Gamayun- Slavic CreatureCreature · Hybrid"Prophet Bird"
Also known as: Гамаюн
Description
A paradise bird with a woman's face who speaks prophecies rather than sings, the Gamayun knows all about creation, gods, and heroes — the voice that remembers what mortals have forgotten.
Mythology & Lore
The Prophet Bird
Russian medieval tradition knows three paradise birds with women's faces. The Alkonost sings joy. The Sirin sings death. The Gamayun does not sing at all. She speaks.
Her words concern the creation of the world and the fates of nations. She remembers what mortals have forgotten.

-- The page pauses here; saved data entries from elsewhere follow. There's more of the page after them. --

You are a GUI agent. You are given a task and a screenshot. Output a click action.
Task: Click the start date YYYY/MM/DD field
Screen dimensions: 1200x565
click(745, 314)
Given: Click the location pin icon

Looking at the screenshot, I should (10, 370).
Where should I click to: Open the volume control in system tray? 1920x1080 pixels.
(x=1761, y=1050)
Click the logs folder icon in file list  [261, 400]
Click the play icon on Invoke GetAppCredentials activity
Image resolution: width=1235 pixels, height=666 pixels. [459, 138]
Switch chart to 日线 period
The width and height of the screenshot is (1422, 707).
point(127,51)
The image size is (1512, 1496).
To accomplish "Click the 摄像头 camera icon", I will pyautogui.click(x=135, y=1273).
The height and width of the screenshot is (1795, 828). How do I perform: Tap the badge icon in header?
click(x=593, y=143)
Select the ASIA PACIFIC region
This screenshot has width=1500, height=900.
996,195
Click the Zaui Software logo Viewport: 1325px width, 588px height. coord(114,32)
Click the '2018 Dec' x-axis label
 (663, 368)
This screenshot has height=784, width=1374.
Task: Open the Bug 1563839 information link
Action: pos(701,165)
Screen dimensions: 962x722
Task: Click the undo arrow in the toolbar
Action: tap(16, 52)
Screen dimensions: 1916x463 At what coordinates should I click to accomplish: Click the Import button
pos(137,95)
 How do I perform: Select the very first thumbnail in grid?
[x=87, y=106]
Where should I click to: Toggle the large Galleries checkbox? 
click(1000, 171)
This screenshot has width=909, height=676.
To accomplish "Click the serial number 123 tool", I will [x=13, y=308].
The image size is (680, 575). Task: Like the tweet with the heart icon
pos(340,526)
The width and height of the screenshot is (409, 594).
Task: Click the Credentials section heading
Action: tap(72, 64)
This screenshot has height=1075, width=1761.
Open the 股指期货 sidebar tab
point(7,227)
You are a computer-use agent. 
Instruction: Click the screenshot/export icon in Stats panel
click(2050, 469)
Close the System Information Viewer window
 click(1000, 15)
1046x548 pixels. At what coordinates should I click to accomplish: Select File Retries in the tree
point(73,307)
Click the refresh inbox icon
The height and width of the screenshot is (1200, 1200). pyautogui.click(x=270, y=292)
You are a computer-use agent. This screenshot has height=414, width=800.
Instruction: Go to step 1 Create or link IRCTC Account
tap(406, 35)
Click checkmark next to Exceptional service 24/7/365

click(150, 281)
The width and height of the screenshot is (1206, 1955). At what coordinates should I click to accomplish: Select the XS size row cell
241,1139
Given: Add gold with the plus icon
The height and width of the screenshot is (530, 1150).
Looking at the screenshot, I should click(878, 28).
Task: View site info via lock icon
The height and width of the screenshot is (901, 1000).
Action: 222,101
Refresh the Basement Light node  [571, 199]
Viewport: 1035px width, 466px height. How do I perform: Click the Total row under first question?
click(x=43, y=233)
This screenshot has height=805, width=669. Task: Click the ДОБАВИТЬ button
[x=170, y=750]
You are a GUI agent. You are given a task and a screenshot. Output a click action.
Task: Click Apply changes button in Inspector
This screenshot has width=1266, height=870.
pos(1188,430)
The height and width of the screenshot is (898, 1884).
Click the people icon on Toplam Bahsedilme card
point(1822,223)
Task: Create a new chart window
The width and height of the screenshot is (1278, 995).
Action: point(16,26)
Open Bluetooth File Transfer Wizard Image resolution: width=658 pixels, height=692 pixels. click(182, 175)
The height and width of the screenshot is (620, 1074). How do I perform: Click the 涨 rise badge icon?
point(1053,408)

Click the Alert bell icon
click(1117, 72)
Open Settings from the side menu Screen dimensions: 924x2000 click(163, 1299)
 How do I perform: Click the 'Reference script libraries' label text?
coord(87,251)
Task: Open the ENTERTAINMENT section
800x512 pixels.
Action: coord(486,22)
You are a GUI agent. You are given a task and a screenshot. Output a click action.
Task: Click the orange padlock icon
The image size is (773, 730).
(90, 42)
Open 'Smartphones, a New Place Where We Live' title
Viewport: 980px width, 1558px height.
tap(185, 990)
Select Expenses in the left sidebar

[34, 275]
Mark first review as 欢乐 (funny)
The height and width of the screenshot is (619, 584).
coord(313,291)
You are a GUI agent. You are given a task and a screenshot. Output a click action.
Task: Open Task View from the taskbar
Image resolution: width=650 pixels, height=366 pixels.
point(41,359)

Her appearance is an omen, and what she says carries the weight of divine authority. The Golubinaya Kniga, the spiritual verse tradition that preserves cosmogonic questions and answers, echoes the kind of knowledge the Gamayun was said to hold: who made the world, who ordered it, and what will become of it.
The Woodcuts
In the lubki, Russian folk woodcut prints from the seventeenth and eighteenth centuries, the Gamayun appears perched alongside the Alkonost and Sirin in the branches of a paradise tree. She is darker than her companions, her expression watchful, scrolls at her feet. Her name may derive from the Persian humayun, meaning "blessed."